Growth Strategies Seminar VIII
Issues In Innovation Series
Part 4 of 7
By: Anne Orban, MEd, NPDP
Question from GSSVIII:
What is the new product development process on the horizon? (Cooper’s basics seem to be out of favor).
“A Stage-Gate® system is a conceptual and operational road map for moving a new-product from idea to launch. Stage-Gate divides the effort into distinct stages separated by management decision gates. Cross-functional teams must successfully complete a prescribed set of related cross-functional tasks in each stage prior to obtaining management approval to proceed to the next stage of product development.” Product Development Institute Inc.®
The basics never go out of style and that is true of Cooper’s basics. The Stage/Gate® process developed by Robert G. Cooper was published in his book Winning at New Products: Accelerating the process from idea to launch in March, 2001. Since that time, PDMA best practices research, done in 2003 and 2004 and published in 2004 as the Comparative Performance Assessment Study (CPAS), has shown that the best performers in new product development have a NPD strategy, formal development processes, and major reduction in cycle time. To a large extent, the best performers have strategically and effectively implemented a Stage/Gate process to provide the rigor and discipline for formal development processes that result in major reduction in cycle time. All of these elements contribute to improvements in the success of new product introductions.

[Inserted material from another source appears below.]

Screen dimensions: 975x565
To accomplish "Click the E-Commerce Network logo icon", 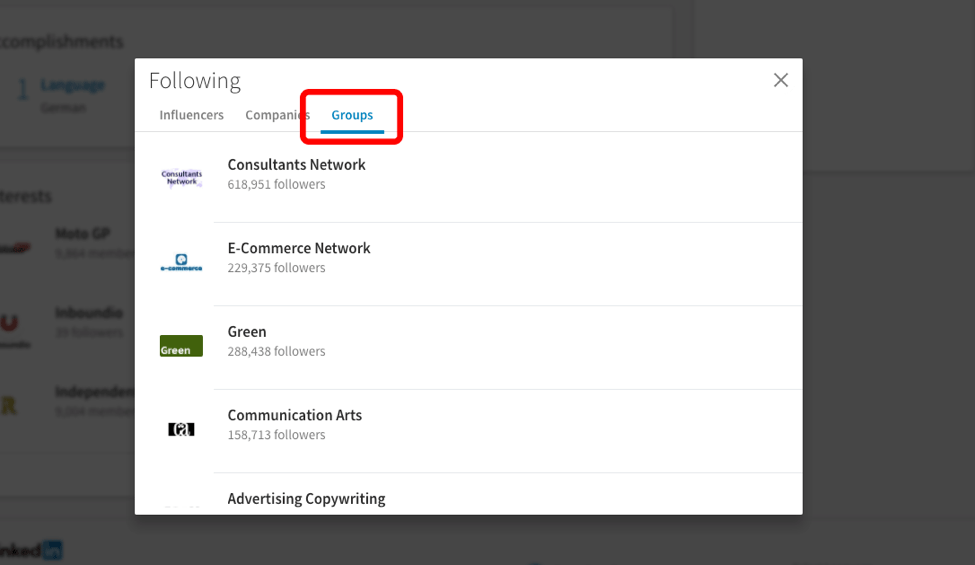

If Stage/Gate is old news, then that’s good news for new product developers, because over 75% of companies in North America have a gated process, according to Ken Huskins, Director, Implementation and Training Services for Stage/Gate Inc. By its very nature, new product development represents high risk and therefore companies have to manage that risk. Stage/Gate helps manage risk and a well-implemented and managed Stage/Gate process helps do that optimally.
A common challenge for Stage/Gate implementation, like any business process when introduced, is the need for strong leadership. Since Stage/Gate requires changes and people are notorious for resisting change, then strategic and strong leadership is essential for buy-in at all levels of a company. A lack of awareness of theory and optimal practice of Stage/Gate can cause sub-optimal implementation reducing the process to what some have observed as a punitive process of pushing paper and checking boxes.
Balancing the Stage/Gate with the degree of complexity required by your company, or simply put, designing gates with the right metrics and amount of measurement -- not too much or too little, optimizes implementation and effectiveness. An optimized Stage/Gate process also enables the role of gatekeepers to make informed go/kill decisions with the right data, avoiding the trap of creating data for data’s sake.
The big, recent ah ha from Bob Cooper has been around the need for and role of process at the front end of innovation to fill the idea box. Chris Miller, founder of Innovation Focus has been onto that for years now. The Innovation Focus process Hunting for Hunting Grounds provides the needed process rigor and discipline for generating a portfolio of ideas for the first gate in Stage/Gate -- the idea screen after what Cooper calls the Discovery Stage.
There are critical success factors that all companies need to acknowledge, in addition to what is indicated above, that underlie excellent new product development performance. Stage/Gate as a system is only as good as its implementation and there is nothing new on the horizon to supplant it.